During a recent government initiative, parents in local communities were invited to select and pin cards on to two specially designed consultation boards, one in the shape of a brick wall for problems and one in the shape of a fish for wishes. These were set up in public places such as leisure centres and shopping precincts. Some of the cards were pre-written with specific commonly felt problems, others with possible improvements that could be made. There were also blank cards for people to write on. Once someone had selected a card and pinned it to the appropriate board others who agreed could “vote” for it by sticking another pin into the card or choose to add cards of their own. At the end of the exercise all the pins were counted and the most popular ideas for improvements and most often experienced problems were easily identified.

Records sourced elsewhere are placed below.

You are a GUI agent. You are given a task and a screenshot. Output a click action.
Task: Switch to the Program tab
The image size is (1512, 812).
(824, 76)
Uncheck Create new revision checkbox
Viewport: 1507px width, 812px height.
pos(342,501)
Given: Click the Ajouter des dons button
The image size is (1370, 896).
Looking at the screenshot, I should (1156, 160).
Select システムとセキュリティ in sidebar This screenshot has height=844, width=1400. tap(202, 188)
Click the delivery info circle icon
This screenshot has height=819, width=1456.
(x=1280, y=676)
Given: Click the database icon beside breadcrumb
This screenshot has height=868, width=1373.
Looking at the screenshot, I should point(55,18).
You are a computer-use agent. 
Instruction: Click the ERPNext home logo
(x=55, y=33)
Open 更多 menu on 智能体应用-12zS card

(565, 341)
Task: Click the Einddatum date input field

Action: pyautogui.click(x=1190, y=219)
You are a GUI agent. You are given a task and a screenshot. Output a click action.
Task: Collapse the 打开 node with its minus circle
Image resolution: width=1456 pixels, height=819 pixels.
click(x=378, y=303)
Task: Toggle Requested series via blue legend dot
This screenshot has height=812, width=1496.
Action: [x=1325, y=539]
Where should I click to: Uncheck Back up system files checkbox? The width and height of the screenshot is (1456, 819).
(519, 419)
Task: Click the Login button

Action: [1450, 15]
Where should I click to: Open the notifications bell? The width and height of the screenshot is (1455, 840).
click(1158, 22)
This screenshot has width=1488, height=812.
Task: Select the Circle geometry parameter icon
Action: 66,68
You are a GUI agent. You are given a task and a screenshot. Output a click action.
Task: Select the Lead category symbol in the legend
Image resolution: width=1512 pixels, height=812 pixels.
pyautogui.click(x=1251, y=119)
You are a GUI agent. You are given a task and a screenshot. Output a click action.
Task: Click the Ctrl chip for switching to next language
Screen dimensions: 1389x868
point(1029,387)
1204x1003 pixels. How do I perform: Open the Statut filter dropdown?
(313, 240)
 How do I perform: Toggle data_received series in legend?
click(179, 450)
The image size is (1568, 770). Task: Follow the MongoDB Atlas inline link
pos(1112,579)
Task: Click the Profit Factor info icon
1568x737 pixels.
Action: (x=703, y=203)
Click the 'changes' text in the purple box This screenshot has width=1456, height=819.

Giving your research breadth and depth
While questionnaires and Problem Walls will give you ‘breadth’ of information, gathering the opinions of hundreds of people (a good sample would be 500 – 1000, but certainly no more), ‘depth’ will come from interviewing a smaller carefully selected sample, perhaps 20 to 50 people. Combining the breadth of questionnaires with the depth of information that can be gained from interviews and focus groups will always give you a better indication of the needs of your community, and so facilitate a more efficient response to them.
What are we going to do with the information?
By now you will have a lot of data about the life of your community. But in order to complete your analysis so that it provides you with meaningful information that will lead to future action, ask the following questions:
- What is life like here?
- What is life like here for ……?
- Who benefits most from this area?
- Who benefits least from this area?
- What are people’s needs?
- What are the opportunities?
- Where are the gaps in provision?
- Who wins?
- Who loses?
- Who decides?
- What ideas/suggestions for solutions have been put forward so far?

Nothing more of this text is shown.